I think I was still a teenager when I first read Anthony Powell’s early novel What’s Become of Waring? (first published in 1939). That’s the one where a London publishing company gets all in a tizz because its bestselling author, the travel writer T.T.Waring, has gone missing and has apparently died. Since nobody seems ever to have met him, this sets off enquiries into his adventurous globetrotting life. The denouement (sorry for the spoiler – but the novel is nearly eighty years old) reveals that Waring, who wrote purple prose about such places as the Arabian Desert and darkest Borneo, never in fact left his English home. He concocted his travel books by banging together bits from older and forgotten travel books by other writers, and then padding them out with platitudes, which his middlebrow readers took for serious adult philosophy.

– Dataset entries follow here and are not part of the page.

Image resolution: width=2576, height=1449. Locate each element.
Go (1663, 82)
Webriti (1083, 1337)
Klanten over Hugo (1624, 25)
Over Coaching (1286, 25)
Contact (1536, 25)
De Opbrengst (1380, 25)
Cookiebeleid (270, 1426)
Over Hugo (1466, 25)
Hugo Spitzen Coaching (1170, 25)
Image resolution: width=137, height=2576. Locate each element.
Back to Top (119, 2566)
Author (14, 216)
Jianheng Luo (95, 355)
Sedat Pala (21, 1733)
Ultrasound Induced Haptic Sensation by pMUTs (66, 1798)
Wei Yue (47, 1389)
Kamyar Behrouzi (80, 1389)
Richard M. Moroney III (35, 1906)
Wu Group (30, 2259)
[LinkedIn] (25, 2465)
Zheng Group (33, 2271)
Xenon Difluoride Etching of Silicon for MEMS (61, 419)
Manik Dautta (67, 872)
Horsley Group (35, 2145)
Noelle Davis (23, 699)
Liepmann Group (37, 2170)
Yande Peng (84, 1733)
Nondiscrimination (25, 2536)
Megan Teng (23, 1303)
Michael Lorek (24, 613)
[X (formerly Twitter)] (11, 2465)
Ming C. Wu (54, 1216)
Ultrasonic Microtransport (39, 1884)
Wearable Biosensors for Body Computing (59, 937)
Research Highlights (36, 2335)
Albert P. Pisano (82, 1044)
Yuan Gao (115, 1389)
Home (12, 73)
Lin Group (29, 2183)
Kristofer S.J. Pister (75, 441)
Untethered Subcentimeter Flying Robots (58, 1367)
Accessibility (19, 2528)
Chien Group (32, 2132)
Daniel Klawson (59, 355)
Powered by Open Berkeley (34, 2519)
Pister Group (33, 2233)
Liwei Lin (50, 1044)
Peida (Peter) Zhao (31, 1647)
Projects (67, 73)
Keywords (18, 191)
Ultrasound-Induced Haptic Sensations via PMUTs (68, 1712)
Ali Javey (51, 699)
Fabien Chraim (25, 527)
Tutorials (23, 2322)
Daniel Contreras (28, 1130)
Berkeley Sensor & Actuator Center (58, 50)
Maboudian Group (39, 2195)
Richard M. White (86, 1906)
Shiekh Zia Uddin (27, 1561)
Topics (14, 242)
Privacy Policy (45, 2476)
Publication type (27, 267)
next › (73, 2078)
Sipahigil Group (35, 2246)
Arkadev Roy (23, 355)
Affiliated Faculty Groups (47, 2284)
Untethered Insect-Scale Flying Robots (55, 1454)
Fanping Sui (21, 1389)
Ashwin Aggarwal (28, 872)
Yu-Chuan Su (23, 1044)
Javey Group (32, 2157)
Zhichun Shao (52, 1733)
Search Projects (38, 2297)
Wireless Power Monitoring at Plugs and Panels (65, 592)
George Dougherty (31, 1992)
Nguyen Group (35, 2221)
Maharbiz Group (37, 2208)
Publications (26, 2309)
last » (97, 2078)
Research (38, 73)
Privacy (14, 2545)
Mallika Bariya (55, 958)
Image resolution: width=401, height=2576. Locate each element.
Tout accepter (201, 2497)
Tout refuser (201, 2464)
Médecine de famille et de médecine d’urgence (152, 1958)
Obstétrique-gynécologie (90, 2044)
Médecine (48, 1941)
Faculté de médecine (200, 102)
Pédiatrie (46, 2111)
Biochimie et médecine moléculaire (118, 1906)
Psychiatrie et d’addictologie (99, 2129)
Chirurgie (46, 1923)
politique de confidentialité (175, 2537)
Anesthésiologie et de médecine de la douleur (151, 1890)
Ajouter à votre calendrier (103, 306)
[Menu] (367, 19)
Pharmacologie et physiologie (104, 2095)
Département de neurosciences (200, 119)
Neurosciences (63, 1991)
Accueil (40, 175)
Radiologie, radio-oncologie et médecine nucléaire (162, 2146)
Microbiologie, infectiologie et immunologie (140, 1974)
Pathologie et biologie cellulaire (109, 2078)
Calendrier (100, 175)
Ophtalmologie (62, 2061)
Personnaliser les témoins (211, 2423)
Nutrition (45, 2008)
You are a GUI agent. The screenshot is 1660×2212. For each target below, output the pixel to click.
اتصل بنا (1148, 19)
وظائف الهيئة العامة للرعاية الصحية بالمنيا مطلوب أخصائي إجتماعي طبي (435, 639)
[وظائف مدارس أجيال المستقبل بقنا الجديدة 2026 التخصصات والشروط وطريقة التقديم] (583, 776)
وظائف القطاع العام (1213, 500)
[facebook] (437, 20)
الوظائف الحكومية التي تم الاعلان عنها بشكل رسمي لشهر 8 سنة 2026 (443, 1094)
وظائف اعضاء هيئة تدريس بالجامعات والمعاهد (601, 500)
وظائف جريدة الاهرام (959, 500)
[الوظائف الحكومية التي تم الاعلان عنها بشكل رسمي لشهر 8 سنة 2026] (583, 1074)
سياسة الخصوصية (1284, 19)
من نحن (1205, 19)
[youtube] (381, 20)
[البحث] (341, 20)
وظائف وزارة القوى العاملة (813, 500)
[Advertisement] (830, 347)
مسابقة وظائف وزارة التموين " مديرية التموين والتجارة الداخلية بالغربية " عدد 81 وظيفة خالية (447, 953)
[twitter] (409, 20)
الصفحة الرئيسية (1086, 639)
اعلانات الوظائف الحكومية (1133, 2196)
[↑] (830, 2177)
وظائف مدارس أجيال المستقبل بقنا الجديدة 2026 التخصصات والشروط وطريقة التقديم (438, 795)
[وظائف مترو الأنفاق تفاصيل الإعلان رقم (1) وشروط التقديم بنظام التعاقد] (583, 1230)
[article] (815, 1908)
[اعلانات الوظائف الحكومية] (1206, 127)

That was the first book I can recall reading which satirised the literary and publishing worlds, but I (and probably you) have read many other such books since then. Usually they have the theme of exposing the feet-of-clay of a famous (fictitious) author. Powell’s novel was a jolly jape for literary types. At least part of its fun came from its brevity. In the old Penguin edition on my shelf, What’s Become of Waring? runs to a trim 200 pages.
This is how I begin a considered review of Professor Patrick Evans’ novel The Back of His Head because, alas, one thing it lacks is the wit of brevity. Even allowing for a slightly large typeface, it runs on for about 370 pages. Yet at heart, I believe, it is intended as a jolly jape for literary types. Much laughter in the English Department common room, chaps.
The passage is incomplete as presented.